Borrero is now Accenture’s senior strategic adviser for global inclusion and diversity. She shares that story in “Unwavering: Rejecting Bias, Igniting Change, Celebrating Inclusion,” a memoir of her nearly 40 years at the company. In 2020, Accenture set goals surrounding racial and gender representation, including increasing the number of Hispanic U.S. managing directors from 3.5% to 4.7%.
In an interview with The Associated Press, Borrero discusses her book, Accenture’s goals, and the legal backlash against corporate diversity policies by conservative activists.
The story about the gift was shocking to me. Did he really not realize it was offensive?
He thought he created an environment where everybody laughed and had a great joke and a great laugh. For me it was demeaning and it was hurtful. It minimized me. It embarrassed me, but he did not take the time to even think about that as a possibility. But what I loved about that moment is that it became the moment when I knew I had to change the culture.

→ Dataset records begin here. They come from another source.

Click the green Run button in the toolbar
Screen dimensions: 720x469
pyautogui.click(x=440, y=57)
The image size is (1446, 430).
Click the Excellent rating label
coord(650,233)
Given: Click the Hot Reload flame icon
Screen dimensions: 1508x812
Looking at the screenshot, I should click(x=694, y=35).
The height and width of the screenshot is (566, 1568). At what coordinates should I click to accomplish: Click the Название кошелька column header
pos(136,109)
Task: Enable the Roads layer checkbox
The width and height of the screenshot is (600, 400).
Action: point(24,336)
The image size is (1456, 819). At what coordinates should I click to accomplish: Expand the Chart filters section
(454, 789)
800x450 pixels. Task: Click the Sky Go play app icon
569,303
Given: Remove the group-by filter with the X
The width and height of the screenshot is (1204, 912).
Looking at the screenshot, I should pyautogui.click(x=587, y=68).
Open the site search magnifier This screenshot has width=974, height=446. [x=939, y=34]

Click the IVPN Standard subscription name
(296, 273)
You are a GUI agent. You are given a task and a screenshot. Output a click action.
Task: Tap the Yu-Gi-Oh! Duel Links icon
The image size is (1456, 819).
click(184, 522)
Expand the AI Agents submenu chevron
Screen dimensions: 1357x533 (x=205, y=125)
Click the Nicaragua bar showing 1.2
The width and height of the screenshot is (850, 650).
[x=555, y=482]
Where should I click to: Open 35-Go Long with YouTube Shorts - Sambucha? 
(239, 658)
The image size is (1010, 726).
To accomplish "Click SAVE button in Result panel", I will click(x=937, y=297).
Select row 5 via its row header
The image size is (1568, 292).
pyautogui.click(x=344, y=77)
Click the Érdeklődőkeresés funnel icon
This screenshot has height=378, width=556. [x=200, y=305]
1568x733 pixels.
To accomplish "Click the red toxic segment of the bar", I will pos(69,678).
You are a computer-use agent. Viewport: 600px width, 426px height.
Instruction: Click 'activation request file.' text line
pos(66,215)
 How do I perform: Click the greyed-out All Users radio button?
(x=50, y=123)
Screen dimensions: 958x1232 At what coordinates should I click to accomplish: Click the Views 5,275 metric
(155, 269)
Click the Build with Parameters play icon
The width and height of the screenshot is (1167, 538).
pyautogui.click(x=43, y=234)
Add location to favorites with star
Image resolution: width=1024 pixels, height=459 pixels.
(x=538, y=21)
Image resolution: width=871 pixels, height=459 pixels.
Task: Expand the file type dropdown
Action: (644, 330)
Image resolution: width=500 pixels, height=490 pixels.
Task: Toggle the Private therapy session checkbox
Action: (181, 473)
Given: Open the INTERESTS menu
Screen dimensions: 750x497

How do you see this moment in the DEI space?
We are running the risk of going backwards. All this time it had been about going forward. That’s what concerns me. However, that concern gets diminished when I remind myself that for the organizations that understand the business imperative, the business value of diversity from the perspective of clients and customers, they are going to continue to support diversity.
Accenture has goals on representation, which is one of the things groups have challenged as maybe constituting illegal hiring.
We set out those goals because we wanted to hold ourselves accountable. We still have those goals in place for 2025 and we are one year from meeting those goals and I’m super, super excited about the representation we have across the board when it comes to diversity. We are staying steadfast on those goals.
The number of Latinos and Black people in managerial roles at Accenture is still small. Do you see the progress as slow or just right?
I cannot tell you the level of effort it has taken to even get there … I am pleased to where we are, but I’m not satisfied.